Carrie has found herself in systems where honesty is not the top priority.  As a child Carrie was taken from her mother and put in foster care.  “They will love you like parents.”  Lie #1.  When Carrie quit school she was sent to an institution in Miami, far from her family home in Georgia.  When she aged out of the institution, she was sent back to Georgia and put a state institution. When that closed, she received a waiver to live in the community.  She moved into an apartment and had a job in Atlanta.  “This will be your new home.”  Lie #2

As time went on, Carrie learned that the people providing her services needed to be more cost efficient, so they moved her into a bigger place with the intent of having house mates, a group home.  “You will be able to choose who lives with you.”  Lie #3

Not too long after Carrie moved into this place, others moved in.

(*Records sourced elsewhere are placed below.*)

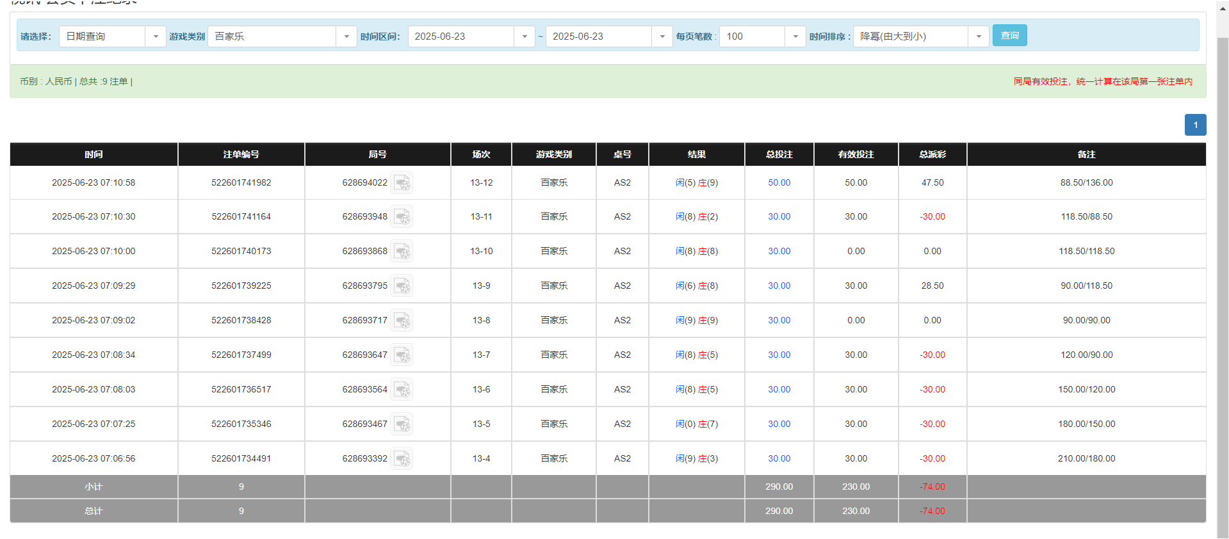Click replay icon beside round 628693868
Image resolution: width=1229 pixels, height=539 pixels.
402,252
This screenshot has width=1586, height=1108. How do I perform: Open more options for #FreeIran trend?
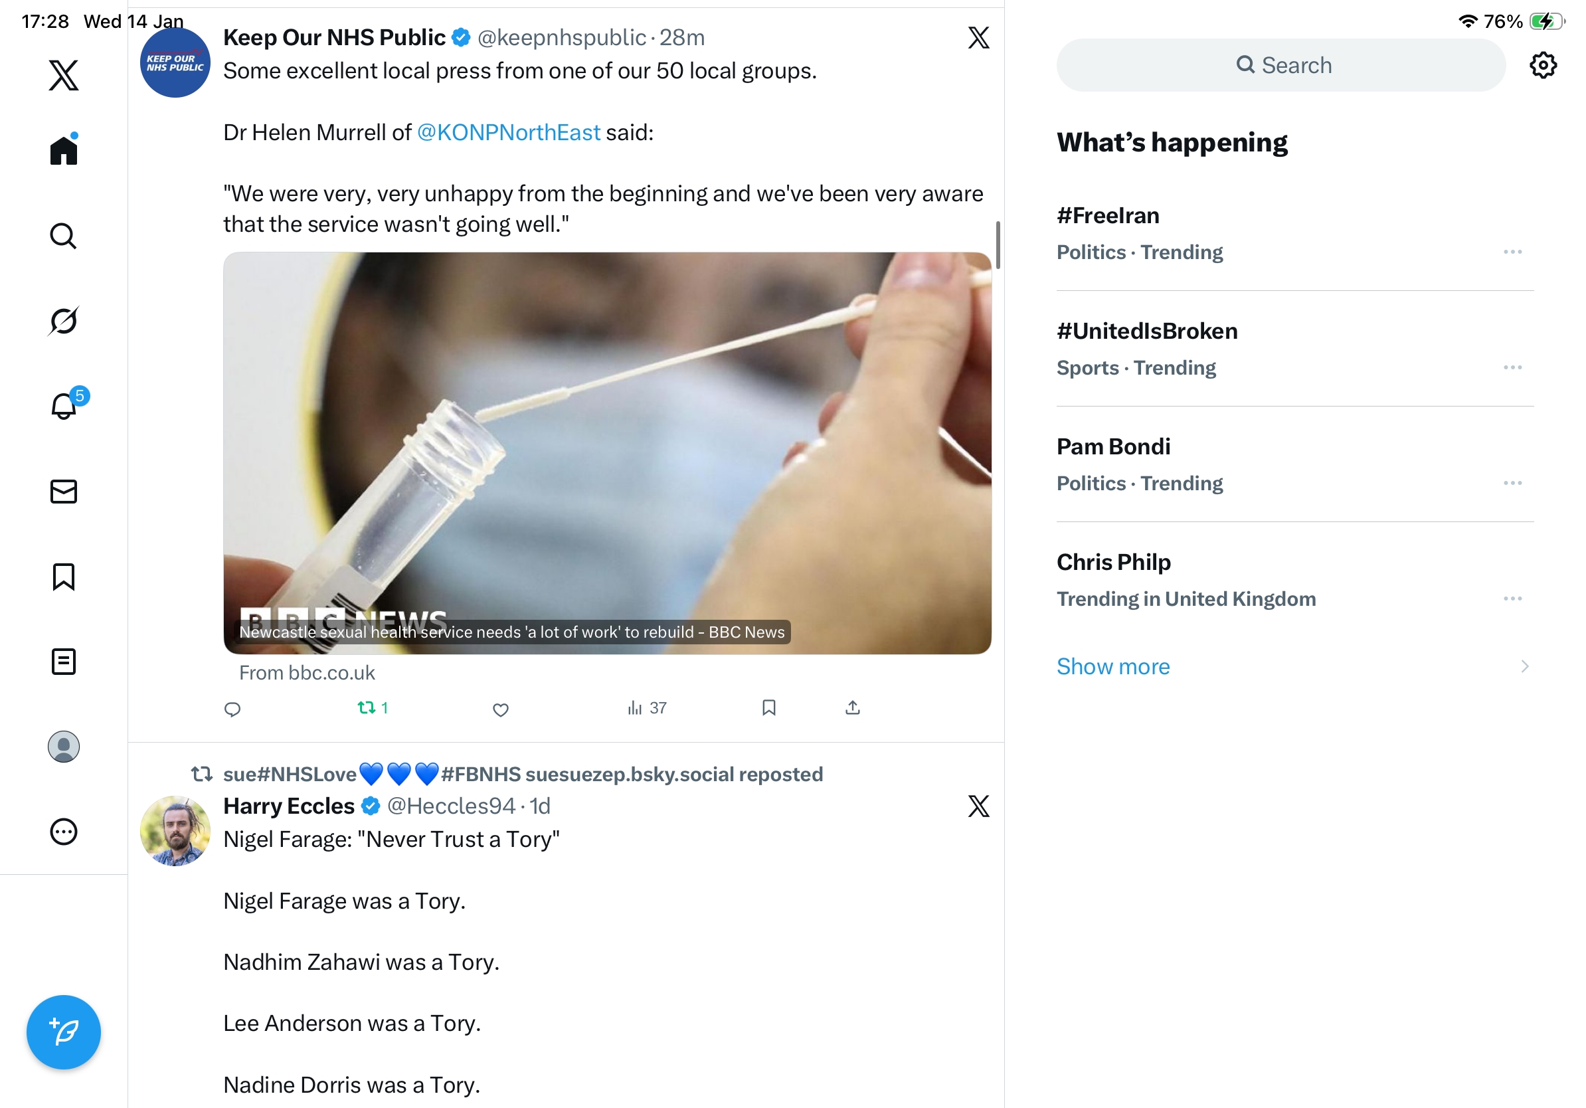pyautogui.click(x=1512, y=252)
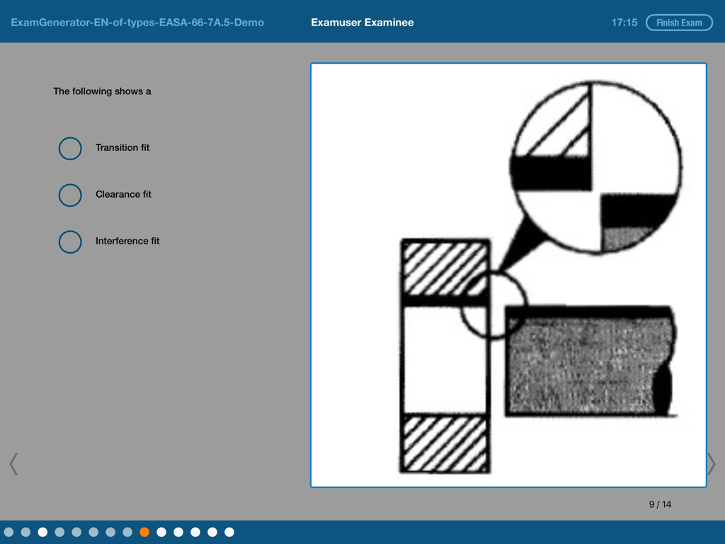Click the bearing fit diagram image

click(508, 275)
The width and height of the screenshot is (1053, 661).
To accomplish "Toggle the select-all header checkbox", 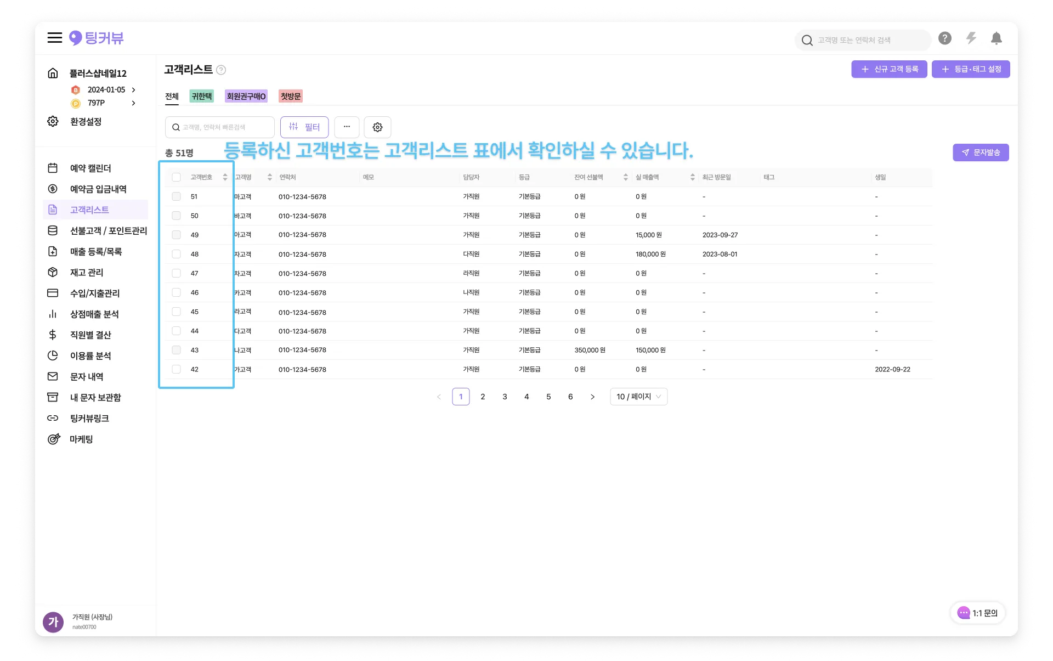I will point(176,177).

While Carrie was asked if the others could live there, she felt that no one would listen to her if she said no.

When a disagreement over her property turned into a fight with one of the new resident of the house, Carrie, who had been labeled as having a history of violence (Lie #4), was taken to a mental institution. “This will be for about two weeks.”  Lie #5

Carrie was three months into her two-week stay when she met the citizen advocacy coordinator, who asked her if she was interested in getting back to the group home.  While she did not like it much, it was better than the ward.  That same week some of the staff from the group home came by to see her.  “You can come back as soon as you are ready.  We will store all your belongings so they will be safe.”  The group home closed within weeks, and no one seems to know what happened to Carrie’s belongings.  Lie #6 and Lie # 7.

Albert Durney met Carrie not long after that and when he heard the lies, he understood how hard it must be for her to constantly hear them from the people supervising your life.  Albert felt it was important to be honest with Carrie, and she is grateful for that honesty.  Now Albert is along for the search, and he holds a bigger lamp—the lamp that comes from being valued in the community. 

When someone asked that citizen advocacy coordinator why he seemed a bit skeptical about the way services work sometimes, he had to smile and say, “You should meet a woman I have come to know, Carrie Dixon, a modern day Diogenes.”